C : C’est assez symbolique, mais à quand la fin des sacs plastiques pour transporter les raquettes des joueurs ?

V.F.G.-R. : Dès cette année. Il y a encore trois ou quatre ans, il y aurait peut-être eu des mécontents mais là non. C’est un déchet qui est parfois utilisé trente secondes, entre le moment où l’on corde la raquette et où on l’amène au joueur. Ce n’est plus acceptable.

 

C : Et les bouteilles en plastique ?

V.F.G.-R. : Nous ne sommes pas encore en mesure de remplacer ces bouteilles. Nous avons un partenaire boisson aujourd’hui dont l’objectif est de recycler les bouteilles en plastique à 100 %. Ce partenaire s’améliore d’année en année.

 

C : La question écologique interroge la logique de croissance des événements sportifs. Est-ce une question que vous vous posez vraiment ?

V.F.G.-R. : Honnêtement, ce n’est pas encore le cas. Mais oui, c’est une question qu’on va devoir se poser. Je tiens à souligner que Roland-Garros, en restant dans la ville, n’a pas cherché le gigantisme. Les flux de spectateurs sont réduits grâce à tous les transports en commun accessibles. Cela étant, il ne faut pas oublier que le sport a un impact positif sur la société. Ce serait ridicule de se priver de son rayonnement international.

 

C : Êtes-vous optimiste quant à la capacité du monde du tennis à changer son comportement ?

*DONNÉES ENREGISTRÉES:*

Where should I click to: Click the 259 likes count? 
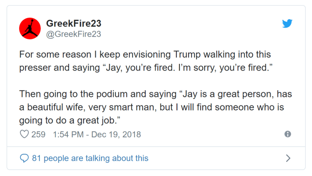(38, 134)
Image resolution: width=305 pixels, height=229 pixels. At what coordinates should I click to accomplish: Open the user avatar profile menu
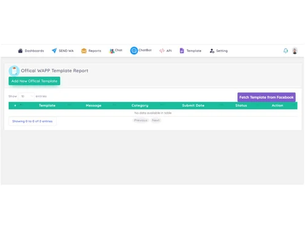click(295, 51)
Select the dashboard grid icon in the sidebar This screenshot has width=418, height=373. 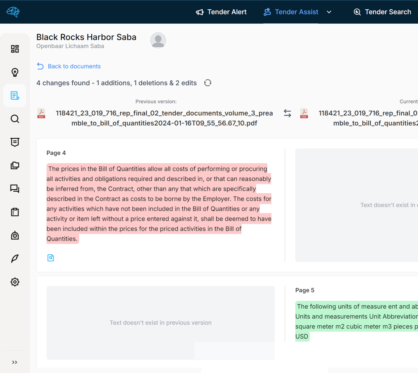(x=15, y=49)
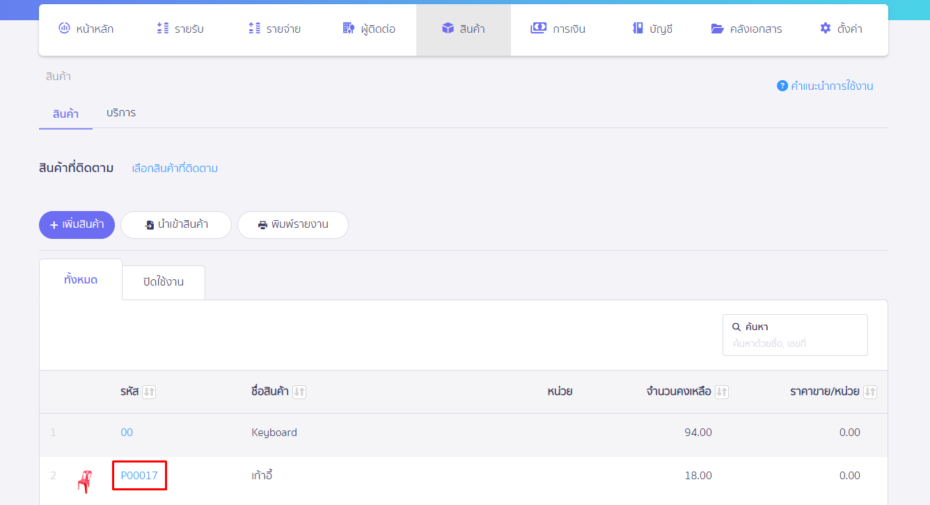Sort by จำนวนคงเหลือ quantity column icon
This screenshot has width=930, height=505.
(722, 392)
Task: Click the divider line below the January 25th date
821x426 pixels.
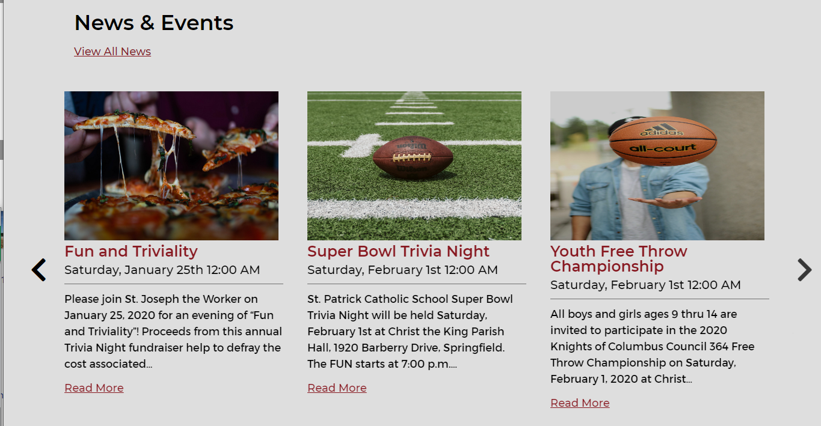Action: click(x=174, y=284)
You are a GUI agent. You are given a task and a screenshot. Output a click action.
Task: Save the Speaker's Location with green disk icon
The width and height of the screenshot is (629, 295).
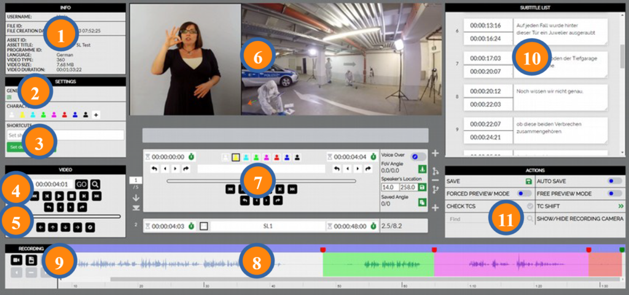[x=422, y=186]
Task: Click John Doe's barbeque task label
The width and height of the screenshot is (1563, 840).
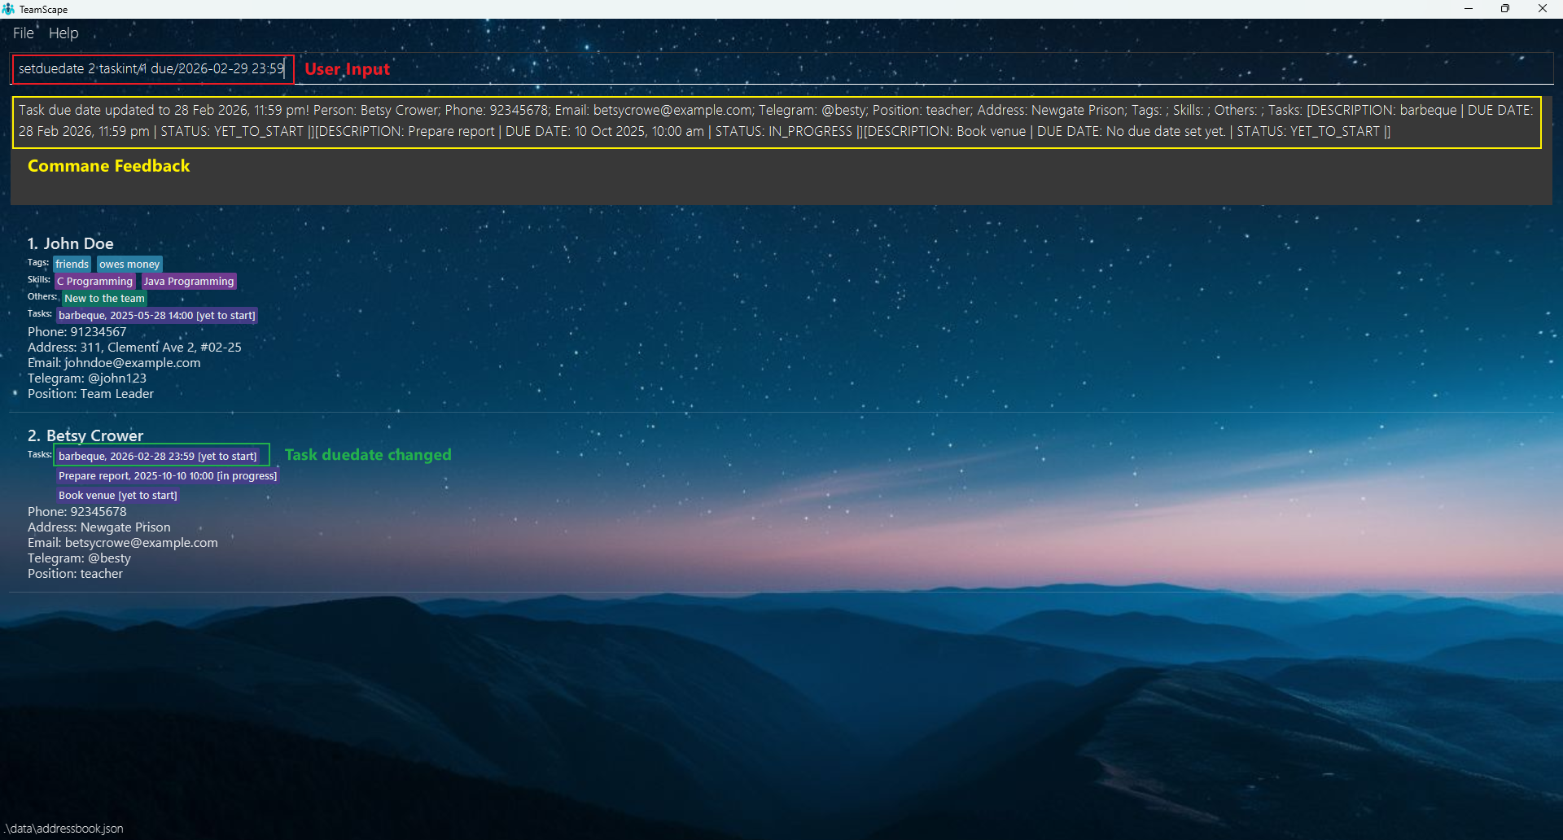Action: 156,316
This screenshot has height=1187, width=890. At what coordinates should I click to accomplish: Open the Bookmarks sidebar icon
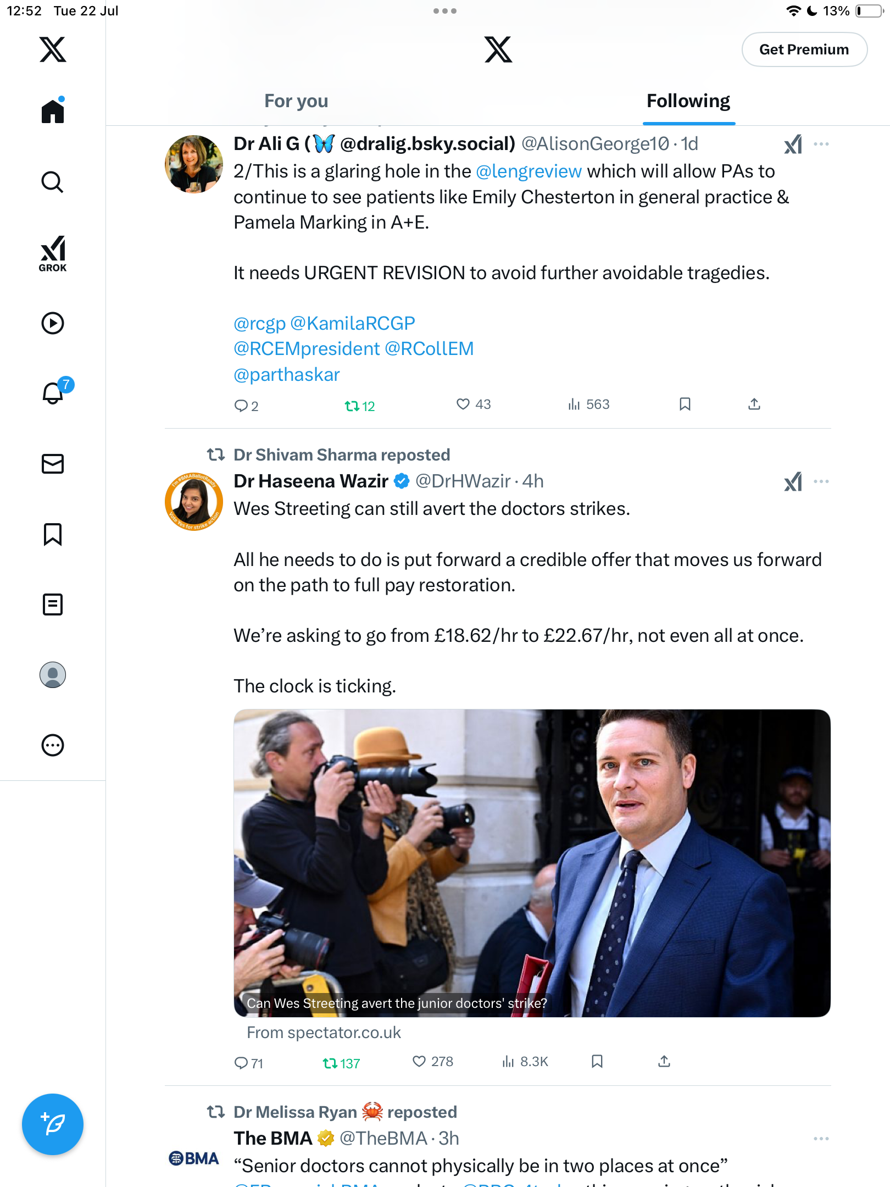[53, 534]
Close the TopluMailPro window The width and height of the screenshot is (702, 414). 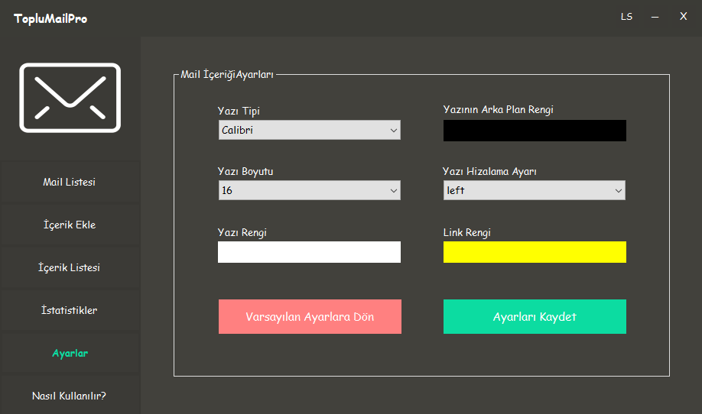(x=683, y=17)
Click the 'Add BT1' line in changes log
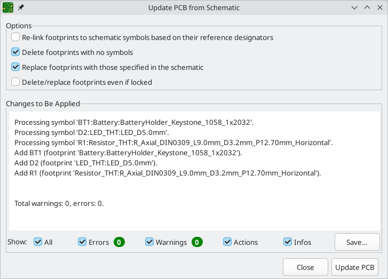Viewport: 388px width, 279px height. (128, 153)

*QUESTIONS À TRAITER:*
1) Répondez à ces questions d'après l'entretien sur Roland-Garros :
(a) À partir de quand les sacs plastiques pour transporter les raquettes des joueurs disparaissent-ils ?
(b) Quel est l'objectif du partenaire boisson ?
(c) Grâce à quoi les flux de spectateurs sont-ils réduits ?
2) Reproduisez sans rien changer le passage de l'entretien sur Roland-Garros qui va de « V.F.G.-R. : Dès cette » jusqu'à « n’est plus acceptable. » inclus.

*RÉSULTATS DE L'EXERCICE:*
1)
(a) Dès cette année.
(b) Recycler les bouteilles en plastique à 100 %.
(c) Grâce à tous les transports en commun accessibles.

2)
V.F.G.-R. : Dès cette année. Il y a encore trois ou quatre ans, il y aurait peut-être eu des mécontents mais là non. C’est un déchet qui est parfois utilisé trente secondes, entre le moment où l’on corde la raquette et où on l’amène au joueur. Ce n’est plus acceptable.